§ **PROBLEM REQUIREMENTS**:
Reading the data below, count the lines that carry the string "each". Give nothing but the count.

(Stored data entries)
== == ==

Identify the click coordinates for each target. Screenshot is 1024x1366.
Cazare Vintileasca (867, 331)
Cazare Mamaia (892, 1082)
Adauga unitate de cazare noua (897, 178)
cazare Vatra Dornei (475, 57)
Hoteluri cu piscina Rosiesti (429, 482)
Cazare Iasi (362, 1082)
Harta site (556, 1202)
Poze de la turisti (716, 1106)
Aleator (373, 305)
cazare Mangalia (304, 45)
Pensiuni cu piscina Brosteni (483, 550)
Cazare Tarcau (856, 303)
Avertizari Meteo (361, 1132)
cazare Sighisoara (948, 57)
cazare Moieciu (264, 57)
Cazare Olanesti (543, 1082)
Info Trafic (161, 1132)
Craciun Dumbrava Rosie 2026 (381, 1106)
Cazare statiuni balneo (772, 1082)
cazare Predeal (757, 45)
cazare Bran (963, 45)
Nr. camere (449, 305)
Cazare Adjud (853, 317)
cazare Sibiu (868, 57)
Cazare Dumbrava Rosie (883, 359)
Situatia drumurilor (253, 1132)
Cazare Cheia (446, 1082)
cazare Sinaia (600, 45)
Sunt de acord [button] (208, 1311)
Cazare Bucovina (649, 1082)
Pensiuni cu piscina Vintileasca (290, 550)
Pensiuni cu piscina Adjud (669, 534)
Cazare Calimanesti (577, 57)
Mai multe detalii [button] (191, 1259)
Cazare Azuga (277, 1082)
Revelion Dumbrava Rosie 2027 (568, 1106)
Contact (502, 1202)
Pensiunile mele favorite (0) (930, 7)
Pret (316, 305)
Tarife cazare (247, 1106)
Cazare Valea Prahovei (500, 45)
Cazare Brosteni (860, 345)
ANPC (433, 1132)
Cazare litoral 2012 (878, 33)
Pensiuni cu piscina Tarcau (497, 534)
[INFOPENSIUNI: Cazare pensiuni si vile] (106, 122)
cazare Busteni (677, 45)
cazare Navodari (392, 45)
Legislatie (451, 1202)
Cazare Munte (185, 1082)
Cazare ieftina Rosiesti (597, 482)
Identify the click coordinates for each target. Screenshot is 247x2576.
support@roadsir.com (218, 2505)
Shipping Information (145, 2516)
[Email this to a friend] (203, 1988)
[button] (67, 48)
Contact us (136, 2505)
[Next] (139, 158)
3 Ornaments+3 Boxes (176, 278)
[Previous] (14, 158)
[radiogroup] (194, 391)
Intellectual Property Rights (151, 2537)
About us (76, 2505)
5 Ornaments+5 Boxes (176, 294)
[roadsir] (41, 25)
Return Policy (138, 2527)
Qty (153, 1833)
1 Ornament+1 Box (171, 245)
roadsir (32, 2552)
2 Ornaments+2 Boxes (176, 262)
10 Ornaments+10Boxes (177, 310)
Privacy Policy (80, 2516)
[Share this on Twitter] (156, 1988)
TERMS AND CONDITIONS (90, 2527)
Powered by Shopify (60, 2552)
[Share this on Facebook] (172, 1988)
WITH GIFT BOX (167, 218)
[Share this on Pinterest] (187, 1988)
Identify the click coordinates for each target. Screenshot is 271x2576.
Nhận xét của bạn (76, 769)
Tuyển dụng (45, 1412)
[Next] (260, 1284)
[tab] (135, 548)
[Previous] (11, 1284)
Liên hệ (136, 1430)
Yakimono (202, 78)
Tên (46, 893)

== == ==

§ **ANSWER BELOW**:
3